Christie’s headquarters in New York's Rockefeller Plaza. Leonard J. DeFrancisci/ Wikimedia Commons

Christie’s has agreed to pay $16.7m to settle Manhattan prosecutors’ allegations that the auction house failed to collect New York state sales tax on private sales made over the course of five years up until 2017.

The settlement, announced by the Manhattan District Attorney’s (DA) office on Thursday, follows a lengthy investigation into whether $189m in private sales conducted by Christie’s sales team in London should have been taxed in New York. Prosecutors say the state’s sales tax would have to be collected if there were a “nexus” with New York, such as if the art was intended to reside there.

According to documents released by the DA, the auction house failed to collect sales tax on works sold by foreign offices but delivered to customers in New York between at least July 2013 and January 2017. Additionally, the DA says that Christie’s attempted to consolidate its international private sales operations in a division operated out of London having been counselled incorrectly by a tax adviser that it would not need to collect New York tax on sales to New York clients as a result.

The Manhattan District Attorney Cyrus Vance says that the adviser no longer works for Christie’s and that the settlement agreement took into account the auction house's cooperation with investigators.

“For the past several years Christie’s has worked in cooperation with the Manhattan District Attorney’s Office to resolve specific issues created as a result of incorrect tax advice Christie’s received regarding the application of sales tax obligations for specific non-U.S. affiliates,” a Christie’s spokeswoman says in a statement. “The company has since reviewed its advice and internal processes to ensure compliance with relevant tax law.”

Christie’s confirms financial provisions for the initial settlement payment were accrued in previous years.

Private sales still account for a sizeable amount of Christie’s annual revenue. In 2019, the auction house reported an increase in private sales of 24% to $811m (accounting for 15% of total sales). Over the past few years, the firm has bulked up its private sales division—especially when markets have dipped and, with it, clients’ confidence to sell publicly at live auctions—adding salespeople in its London, Paris and Hong Kong offices.

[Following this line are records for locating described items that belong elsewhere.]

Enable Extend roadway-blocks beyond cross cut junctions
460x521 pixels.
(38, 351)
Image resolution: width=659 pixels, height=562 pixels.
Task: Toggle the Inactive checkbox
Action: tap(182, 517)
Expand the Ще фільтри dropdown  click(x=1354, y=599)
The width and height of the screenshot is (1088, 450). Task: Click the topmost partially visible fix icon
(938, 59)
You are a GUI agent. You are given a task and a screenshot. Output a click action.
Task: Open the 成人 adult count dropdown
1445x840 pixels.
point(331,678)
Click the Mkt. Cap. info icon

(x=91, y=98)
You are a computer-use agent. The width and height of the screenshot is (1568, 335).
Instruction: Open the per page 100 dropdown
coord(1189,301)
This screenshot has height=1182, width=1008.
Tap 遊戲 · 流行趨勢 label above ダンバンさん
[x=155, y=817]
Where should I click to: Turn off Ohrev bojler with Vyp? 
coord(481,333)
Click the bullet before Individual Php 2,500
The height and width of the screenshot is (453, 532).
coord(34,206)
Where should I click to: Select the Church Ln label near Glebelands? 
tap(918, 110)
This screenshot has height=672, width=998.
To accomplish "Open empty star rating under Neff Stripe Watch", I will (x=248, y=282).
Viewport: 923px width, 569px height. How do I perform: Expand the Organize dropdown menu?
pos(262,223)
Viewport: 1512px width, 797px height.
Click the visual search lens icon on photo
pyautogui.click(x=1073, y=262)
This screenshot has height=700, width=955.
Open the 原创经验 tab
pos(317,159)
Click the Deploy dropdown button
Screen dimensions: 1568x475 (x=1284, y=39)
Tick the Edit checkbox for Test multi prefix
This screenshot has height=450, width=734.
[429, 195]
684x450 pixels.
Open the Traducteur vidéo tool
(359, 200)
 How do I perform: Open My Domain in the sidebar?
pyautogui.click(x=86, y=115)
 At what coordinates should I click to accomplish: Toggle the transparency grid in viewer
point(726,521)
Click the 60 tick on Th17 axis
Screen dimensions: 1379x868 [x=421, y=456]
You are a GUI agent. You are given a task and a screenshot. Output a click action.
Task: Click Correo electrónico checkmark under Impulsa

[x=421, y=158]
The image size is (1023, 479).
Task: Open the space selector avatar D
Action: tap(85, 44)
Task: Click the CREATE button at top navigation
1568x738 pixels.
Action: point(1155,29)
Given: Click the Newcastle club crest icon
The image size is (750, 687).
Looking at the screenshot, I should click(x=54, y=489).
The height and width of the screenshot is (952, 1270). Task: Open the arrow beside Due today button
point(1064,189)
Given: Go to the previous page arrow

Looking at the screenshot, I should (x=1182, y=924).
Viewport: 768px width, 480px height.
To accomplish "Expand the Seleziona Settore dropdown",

The multi-million-dollar settlement with the DA comes just after Christie's has had to furlough 40% of its staff (around 300-400) across Europe, the Middle East and Africa due to coronavirus (Covid-19)-related shutdowns and financial losses. The auction house has also made some cuts among consultants and temporary staff and introducing a voluntary 10%-20% temporary pay cut for the top 30% of earners at the firm. In March, 95% of the 500 staff approached agreed to take the pay cut, which is meant to be paid back once the firm's finances stabilise.